───── Given records

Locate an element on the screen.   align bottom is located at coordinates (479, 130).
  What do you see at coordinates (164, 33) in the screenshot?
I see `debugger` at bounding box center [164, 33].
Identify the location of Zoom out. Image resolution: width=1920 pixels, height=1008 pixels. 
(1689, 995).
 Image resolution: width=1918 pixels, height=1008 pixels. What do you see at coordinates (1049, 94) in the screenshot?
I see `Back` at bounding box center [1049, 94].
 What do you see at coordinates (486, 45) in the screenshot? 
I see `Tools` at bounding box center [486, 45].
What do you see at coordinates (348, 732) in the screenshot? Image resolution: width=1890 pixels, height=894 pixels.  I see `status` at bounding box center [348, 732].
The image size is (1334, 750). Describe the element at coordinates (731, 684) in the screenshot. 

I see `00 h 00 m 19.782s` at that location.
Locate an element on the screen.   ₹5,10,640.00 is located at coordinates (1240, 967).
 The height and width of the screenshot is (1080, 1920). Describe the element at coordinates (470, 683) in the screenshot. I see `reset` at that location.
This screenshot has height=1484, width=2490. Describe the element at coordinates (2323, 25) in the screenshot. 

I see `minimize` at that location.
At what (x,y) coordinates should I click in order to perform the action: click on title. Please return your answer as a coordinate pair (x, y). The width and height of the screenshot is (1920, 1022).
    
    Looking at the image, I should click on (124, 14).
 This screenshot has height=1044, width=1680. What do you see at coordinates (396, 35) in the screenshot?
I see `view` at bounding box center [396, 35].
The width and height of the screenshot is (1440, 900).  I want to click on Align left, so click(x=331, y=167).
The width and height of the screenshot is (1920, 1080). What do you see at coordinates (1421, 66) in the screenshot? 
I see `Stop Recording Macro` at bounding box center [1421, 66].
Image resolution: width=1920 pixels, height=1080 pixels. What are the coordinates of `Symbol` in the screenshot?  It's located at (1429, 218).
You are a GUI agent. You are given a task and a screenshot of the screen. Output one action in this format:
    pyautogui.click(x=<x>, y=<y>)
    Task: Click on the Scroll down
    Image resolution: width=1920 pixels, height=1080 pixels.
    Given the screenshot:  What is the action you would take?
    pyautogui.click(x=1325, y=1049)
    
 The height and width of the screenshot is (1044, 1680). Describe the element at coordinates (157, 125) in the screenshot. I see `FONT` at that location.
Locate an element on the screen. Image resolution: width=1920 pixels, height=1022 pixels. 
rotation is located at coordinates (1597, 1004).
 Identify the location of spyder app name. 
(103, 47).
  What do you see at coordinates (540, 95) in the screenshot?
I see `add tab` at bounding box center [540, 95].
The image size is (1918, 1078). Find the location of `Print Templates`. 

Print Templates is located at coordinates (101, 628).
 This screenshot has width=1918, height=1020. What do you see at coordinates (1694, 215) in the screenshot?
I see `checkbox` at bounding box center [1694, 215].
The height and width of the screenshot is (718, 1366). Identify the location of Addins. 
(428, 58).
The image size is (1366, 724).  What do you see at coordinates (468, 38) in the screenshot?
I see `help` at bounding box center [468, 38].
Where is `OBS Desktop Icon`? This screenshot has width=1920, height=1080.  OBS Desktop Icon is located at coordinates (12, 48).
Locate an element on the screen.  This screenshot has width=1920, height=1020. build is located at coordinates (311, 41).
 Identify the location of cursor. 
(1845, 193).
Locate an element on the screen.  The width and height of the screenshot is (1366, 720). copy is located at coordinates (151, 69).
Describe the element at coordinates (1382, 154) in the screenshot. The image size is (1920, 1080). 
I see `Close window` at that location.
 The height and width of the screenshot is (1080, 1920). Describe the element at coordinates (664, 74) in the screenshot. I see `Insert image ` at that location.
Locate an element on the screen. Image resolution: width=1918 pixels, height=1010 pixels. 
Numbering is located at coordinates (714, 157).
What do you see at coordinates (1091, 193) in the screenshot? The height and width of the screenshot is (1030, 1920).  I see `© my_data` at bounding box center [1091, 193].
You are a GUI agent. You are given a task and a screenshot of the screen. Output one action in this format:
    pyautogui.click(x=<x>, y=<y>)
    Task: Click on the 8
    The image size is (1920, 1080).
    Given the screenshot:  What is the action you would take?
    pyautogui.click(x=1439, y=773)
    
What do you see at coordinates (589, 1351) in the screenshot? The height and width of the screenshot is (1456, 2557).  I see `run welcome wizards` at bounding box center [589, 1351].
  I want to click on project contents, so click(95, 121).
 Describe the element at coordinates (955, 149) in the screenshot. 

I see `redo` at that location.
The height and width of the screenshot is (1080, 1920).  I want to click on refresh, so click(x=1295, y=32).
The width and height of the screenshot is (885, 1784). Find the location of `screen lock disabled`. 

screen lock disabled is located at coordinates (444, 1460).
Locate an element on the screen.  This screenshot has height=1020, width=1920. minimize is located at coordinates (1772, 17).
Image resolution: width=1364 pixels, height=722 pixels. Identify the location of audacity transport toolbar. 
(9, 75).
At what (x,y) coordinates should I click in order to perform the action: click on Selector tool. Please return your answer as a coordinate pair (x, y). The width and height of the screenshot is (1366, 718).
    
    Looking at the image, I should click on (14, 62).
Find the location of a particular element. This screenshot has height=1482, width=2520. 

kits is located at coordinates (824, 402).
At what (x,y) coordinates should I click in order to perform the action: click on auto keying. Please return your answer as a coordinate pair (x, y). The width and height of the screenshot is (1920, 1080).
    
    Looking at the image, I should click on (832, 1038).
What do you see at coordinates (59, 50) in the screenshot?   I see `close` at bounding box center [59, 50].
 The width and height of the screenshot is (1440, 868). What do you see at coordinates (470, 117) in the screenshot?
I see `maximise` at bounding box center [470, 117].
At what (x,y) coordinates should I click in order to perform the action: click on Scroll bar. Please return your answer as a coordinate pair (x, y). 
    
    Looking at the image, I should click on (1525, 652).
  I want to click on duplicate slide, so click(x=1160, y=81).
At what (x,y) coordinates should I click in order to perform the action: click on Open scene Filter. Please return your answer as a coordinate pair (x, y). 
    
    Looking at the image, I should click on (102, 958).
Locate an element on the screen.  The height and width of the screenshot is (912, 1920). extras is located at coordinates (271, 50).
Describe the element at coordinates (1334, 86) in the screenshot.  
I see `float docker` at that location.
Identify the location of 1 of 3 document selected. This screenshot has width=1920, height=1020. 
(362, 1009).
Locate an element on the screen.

──────────

_Written task:_
Which lines in the material above contain the string "pyautogui"? Return each of them in full.

_Completed task:_
    pyautogui.click(x=<x>, y=<y>)
    pyautogui.click(x=1325, y=1049)
    pyautogui.click(x=<x>, y=<y>)
    pyautogui.click(x=1439, y=773)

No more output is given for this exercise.